4. Auswirkungen für die Praxis

Terminsverlegungsanträgen muss im Regelfall stattgegeben werden, wenn ein erheblicher Grund glaubhaft gemacht wird. Werden Kollisionen mit schon anberaumten anderen gerichtlichen Terminen vorgebracht, sind diese durch Vorlage der Ladung zu dem anderen Termin glaubhaft zu machen. Weiterhin ist, sofern der Terminsverlegung beantragende Rechtsanwalt nicht als Einzelanwalt tätig ist, zu begründen, warum die Wahrnehmung des Termins, dessen Verlegung beantragt wird, nicht durch einen anderen Rechtsanwalt aus der Kanzlei des Antragstellers möglich ist. Bei Terminen, die in den Zeitraum vom 1. Juli – 31. August fallen, braucht, sofern nicht einer der Ausnahmefälle des § 227 Abs. 3 Satz 2 ZPO betroffen ist, ein Terminsverlegungsantrag nicht begründet zu werden, wenn er innerhalb einer Frist von einer Woche nach Zugang der Ladung gestellt wird (§ 227 Abs. 3 Satz 1 ZPO). Die persönliche Verhinderung des Prozessbevollmächtigten wegen anderweitiger Verpflichtungen, insbesondere wegen beruflich wahrzunehmender Termine, ist regelmäßig ein erheblicher Grund iSd. § 227 Abs. 1 ZPO, weil die vertretene Partei erwarten darf, im Termin von demjenigen Anwalt vertreten zu werden, der die Sachbearbeitung des Mandats übernommen hat und ihr Vertrauen genießt (BGH, Beschluss vom 23. Juni 2022 – VII ZB 58/21 –, Rn. 22).

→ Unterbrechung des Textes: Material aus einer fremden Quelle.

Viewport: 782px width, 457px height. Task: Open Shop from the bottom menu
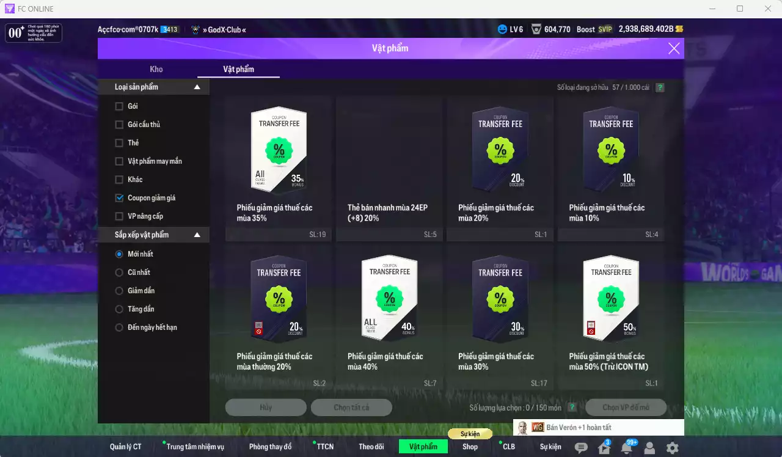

Die Erkrankung der anwaltlich vertretenen Partei selbst - bei einer juristischen Person die ihres Vertretungsorgans - zwingt nicht zu einer Terminsverlegung, wenn nicht gewichtige Gründe die persönliche Anwesenheit der Partei erfordern. Die Partei hat die gewichtigen Gründe substantiiert vorzutragen (BGH, Urteil vom 14. September 2023 – IX ZR 219/22).